Damien GirardMonsieur le premier ministre, alors que cette deuxième canicule de l'année s'estompe timidement, je veux vous emmener chez moi, en Bretagne. Vous vous représentez sans doute la carte postale : les paysages, les plages, le prétendu refuge climatique. Je veux vous parler de l'envers du décor. Dans le Morbihan, il a fait plus de 40 oC. Ce qui nous fait transpirer, ce ne sont pas seulement les températures et l'impréparation du gouvernement, mais le fait que la canicule a encore accéléré la prolifération des algues vertes. Chaque année, elles gagnent du terrain sur les vasières du Morbihan. Avec la chaleur, la croissance des algues s'emballe et elles apparaissent toujours plus tôt. Le changement climatique aggrave un problème que vous refusez toujours de traiter à la racine.
Ce qui, au contraire, nous glace le sang, c'est l'odeur de la mort dans nos campagnes. Durant cette canicule, plus de 1 000 tonnes de cadavres d'animaux se sont entassées chaque jour dans les cours des fermes. Tous les élevages ont souffert, mais les pertes les plus massives ont eu lieu dans les élevages hors sol, plus industrialisés. Les services d'équarrissage étant débordés par les millions de volailles et les milliers de porcs morts, vous avez autorisé chaque éleveur à enfouir trois tonnes de carcasses dans son exploitation. Cette décision prise dans l'urgence fait aujourd'hui peser un risque sanitaire majeur.

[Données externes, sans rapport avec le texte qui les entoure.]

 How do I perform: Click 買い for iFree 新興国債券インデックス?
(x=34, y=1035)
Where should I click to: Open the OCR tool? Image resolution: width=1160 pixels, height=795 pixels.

Je salue le travail des agents de l'État, des sociétés d'équarrissage et des services vétérinaires et adresse tout mon soutien aux éleveuses et aux éleveurs. Je suis fils d'éleveurs de volaille, je sais ce que cela représente de devoir ramasser une par une les bêtes mortes – imaginez les sortir par tonnes ! Aucun éleveur ne devrait avoir à vivre ce que beaucoup ont vécu ces derniers jours. Votre modèle agricole vise la performance ; le nouveau régime climatique exige de la robustesse. Or vous défendez une loi d'urgence agricole qui accélère encore l'industrialisation de l'agriculture.